Turkish court issues "historic" arrest warrants for Israeli army commanders | The Elect... - 0 views

  • A court in Istanbul has issued arrest warrants against four Israeli military officials for their role in authorizing and carrying out the attacks on the Mavi Marmara, the Turkish humanitarian aid boat bound for Gaza on 31 May 2010. Israeli forces attacked and raided the boat, which was part of a flotilla in international waters and was attempting to break the siege on Gaza. Israeli commandos killed nine civilians and wounded dozens of others. Speaking to The Electronic Intifada, Rabia Yurt, a Turkish attorney for the families of the victims, says the ruling is unprecedented. Yurt says it is “the first [time] in history” that arrest warrants have been issued against Israeli officials, who have never been held responsible in an international court for the army’s “uncountable crimes.”
  • The judges presiding at the Istanbul Çağlayan Courthouse on 26 May ordered arrest warrants against former Israeli army Chief General Gabi Ashkenazi, Naval Forces commander Vice Admiral Eliezer Marom, Israeli military intelligence chief Major General Amos Yadlin and Air Forces Intelligence head Brigadier General Avishai Levi. It is now up to Interpol, the international police agency, to follow the Turkish court’s directives and arrest the four commanders, who were tried in absentia. This was the sixth trial so far in the case against the Israeli leaders for their role in the deadly attacks on the flotilla.

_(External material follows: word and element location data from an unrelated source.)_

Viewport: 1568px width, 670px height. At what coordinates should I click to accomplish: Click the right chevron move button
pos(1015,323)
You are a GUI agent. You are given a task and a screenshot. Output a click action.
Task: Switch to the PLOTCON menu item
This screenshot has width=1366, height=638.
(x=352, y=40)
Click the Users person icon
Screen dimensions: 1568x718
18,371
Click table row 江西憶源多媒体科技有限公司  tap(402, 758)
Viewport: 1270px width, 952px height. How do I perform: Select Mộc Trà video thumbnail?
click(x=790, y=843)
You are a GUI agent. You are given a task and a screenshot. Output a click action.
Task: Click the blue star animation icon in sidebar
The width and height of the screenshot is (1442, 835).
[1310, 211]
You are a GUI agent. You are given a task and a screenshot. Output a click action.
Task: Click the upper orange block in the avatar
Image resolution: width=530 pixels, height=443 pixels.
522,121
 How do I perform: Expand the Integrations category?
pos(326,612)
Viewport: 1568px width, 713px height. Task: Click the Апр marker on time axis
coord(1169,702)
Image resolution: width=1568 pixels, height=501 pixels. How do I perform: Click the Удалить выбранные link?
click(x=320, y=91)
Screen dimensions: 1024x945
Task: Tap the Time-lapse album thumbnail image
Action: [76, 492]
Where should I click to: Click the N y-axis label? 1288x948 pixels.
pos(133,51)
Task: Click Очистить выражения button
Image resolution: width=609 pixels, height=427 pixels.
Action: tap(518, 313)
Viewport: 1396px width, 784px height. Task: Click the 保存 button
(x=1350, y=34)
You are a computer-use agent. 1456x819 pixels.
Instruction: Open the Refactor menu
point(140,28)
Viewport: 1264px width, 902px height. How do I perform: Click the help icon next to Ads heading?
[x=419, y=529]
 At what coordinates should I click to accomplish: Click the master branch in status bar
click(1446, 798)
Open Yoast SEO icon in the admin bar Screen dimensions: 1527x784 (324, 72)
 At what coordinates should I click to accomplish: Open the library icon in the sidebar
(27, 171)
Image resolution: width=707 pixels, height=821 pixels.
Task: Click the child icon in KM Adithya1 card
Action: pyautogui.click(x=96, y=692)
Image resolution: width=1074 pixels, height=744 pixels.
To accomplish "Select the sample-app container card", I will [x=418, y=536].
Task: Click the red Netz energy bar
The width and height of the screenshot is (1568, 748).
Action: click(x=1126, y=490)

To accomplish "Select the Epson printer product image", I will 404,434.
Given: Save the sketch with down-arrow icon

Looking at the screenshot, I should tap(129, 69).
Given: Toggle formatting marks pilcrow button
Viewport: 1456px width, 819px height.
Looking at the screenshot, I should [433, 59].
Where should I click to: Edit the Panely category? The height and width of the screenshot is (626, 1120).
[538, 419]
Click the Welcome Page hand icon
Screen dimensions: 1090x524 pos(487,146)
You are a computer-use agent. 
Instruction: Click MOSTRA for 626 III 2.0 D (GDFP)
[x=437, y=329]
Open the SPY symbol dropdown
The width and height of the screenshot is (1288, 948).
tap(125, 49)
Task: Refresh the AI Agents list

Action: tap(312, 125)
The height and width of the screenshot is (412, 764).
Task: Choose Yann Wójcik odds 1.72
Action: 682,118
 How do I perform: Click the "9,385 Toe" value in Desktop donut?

  • After the deadly raid on the Mavi Marmara, Israeli forces kidnapped the crew and hundreds of the flotilla’s passengers, bringing the boats and all aboard to an Israeli port, where the human rights activists were arrested, detained and deported. One of the civilians killed was Furkan Doğan, a 19-year-old dual citizen of Turkey and the US. The Center for Constitutional Rights stated that “Israeli commandos shot Furkan five times, including one shot to the head at point-blank range. At the time of the attack, it is believed Furkan was filming with a small video camera on the top deck of the Mavi Marmara.” A tenth activist, 51-year-old Turkish citizen Uğur Süleyman Söylemez, died on 23 May — days before the court’s decision, and nearly four years after Israeli forces shot him in the head. Söylemez was in a coma ever since his injury.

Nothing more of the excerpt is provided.